## begin Supplied material

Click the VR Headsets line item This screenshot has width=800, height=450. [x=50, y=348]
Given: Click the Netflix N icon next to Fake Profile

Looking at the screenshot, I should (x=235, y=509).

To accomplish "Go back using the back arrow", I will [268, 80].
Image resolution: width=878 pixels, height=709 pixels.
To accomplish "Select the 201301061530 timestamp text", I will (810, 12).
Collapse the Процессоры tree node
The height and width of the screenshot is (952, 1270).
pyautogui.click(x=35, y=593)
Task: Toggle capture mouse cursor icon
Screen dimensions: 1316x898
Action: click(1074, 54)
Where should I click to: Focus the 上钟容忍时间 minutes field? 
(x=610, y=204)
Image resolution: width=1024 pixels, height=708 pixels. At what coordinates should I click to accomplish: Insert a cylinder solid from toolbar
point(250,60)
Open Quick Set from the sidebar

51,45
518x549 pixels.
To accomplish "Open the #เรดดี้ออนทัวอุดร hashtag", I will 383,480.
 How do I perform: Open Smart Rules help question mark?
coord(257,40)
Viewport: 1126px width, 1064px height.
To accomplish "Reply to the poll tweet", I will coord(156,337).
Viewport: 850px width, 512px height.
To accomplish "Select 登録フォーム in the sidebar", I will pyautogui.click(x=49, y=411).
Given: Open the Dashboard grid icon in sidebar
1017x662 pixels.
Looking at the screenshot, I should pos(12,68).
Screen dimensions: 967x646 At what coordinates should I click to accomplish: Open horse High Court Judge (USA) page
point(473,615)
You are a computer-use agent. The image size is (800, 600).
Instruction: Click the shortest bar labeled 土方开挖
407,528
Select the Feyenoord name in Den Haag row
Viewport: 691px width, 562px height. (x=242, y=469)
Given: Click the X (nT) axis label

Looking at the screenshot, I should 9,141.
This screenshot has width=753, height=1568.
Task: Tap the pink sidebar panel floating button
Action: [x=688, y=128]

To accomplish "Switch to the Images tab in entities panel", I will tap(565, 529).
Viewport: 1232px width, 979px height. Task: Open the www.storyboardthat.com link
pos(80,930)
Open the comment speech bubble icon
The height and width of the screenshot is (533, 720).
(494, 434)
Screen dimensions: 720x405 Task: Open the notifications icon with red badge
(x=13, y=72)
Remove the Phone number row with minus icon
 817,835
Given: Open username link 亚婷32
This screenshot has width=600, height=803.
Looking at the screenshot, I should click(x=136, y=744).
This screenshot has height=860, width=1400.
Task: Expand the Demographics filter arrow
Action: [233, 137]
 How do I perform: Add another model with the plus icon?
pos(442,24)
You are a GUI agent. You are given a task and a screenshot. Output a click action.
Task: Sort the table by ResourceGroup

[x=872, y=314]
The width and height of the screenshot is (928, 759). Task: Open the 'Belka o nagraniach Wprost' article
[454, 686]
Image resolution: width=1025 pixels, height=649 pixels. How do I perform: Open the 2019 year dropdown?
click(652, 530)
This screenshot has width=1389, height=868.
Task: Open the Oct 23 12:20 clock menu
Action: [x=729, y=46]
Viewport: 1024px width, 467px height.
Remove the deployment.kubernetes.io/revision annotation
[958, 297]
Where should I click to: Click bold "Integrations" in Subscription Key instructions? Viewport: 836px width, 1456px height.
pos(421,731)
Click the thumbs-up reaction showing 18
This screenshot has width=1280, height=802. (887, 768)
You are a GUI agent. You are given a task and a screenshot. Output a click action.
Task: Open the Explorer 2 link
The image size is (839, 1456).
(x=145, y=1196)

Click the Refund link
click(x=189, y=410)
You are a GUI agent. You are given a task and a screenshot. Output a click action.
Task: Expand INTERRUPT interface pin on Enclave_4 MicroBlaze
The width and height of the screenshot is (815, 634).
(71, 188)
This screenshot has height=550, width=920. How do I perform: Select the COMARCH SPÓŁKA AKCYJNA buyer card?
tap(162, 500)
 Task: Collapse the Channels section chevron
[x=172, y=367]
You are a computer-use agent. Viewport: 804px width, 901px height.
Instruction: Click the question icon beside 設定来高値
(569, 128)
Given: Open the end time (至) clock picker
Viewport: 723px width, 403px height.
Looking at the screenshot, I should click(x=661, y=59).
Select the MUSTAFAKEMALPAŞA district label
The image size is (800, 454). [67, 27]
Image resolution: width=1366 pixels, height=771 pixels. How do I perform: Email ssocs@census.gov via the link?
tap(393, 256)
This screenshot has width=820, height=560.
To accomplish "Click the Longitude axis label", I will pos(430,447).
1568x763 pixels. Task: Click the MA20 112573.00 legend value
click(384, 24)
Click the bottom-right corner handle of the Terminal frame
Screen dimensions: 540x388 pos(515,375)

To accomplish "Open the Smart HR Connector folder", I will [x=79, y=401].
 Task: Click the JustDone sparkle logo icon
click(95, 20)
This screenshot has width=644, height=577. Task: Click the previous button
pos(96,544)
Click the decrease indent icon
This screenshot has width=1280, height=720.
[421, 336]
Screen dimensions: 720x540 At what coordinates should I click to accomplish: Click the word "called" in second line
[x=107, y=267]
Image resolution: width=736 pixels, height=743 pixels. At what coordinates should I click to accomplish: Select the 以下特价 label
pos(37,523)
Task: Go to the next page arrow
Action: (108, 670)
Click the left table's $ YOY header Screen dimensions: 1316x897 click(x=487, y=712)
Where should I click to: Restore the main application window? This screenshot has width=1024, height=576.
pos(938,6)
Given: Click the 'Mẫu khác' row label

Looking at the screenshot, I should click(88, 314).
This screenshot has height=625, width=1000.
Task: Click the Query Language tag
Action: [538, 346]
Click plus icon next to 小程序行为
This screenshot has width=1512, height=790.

## end Supplied material

» **Set task**
Render the stretch of material that opens with the line containing "Where should I click to: Click" and closes with the line containing "tap(162, 500)" as a two-column CSV headed action and click_point. Put each answer in its own row beside the text it answers, with every field in double quotes and any line breaks turned into spaces.

» **Finished answer**
action,click_point
"Where should I click to: Click bold ""Integrations"" in Subscription Key instructions? Viewport: 836px width, 1456px height.","pos(421,731)"
"Click the thumbs-up reaction showing 18","This screenshot has width=1280, height=802. (887, 768)"
"You are a GUI agent. You are given a task and a screenshot. Output a click action. Task: Open the Explorer 2 link The image size is (839, 1456).","(x=145, y=1196)"
"Click the Refund link","click(x=189, y=410)"
"You are a GUI agent. You are given a task and a screenshot. Output a click action. Task: Expand INTERRUPT interface pin on Enclave_4 MicroBlaze The width and height of the screenshot is (815, 634).","(71, 188)"
"This screenshot has height=550, width=920. How do I perform: Select the COMARCH SPÓŁKA AKCYJNA buyer card?","tap(162, 500)"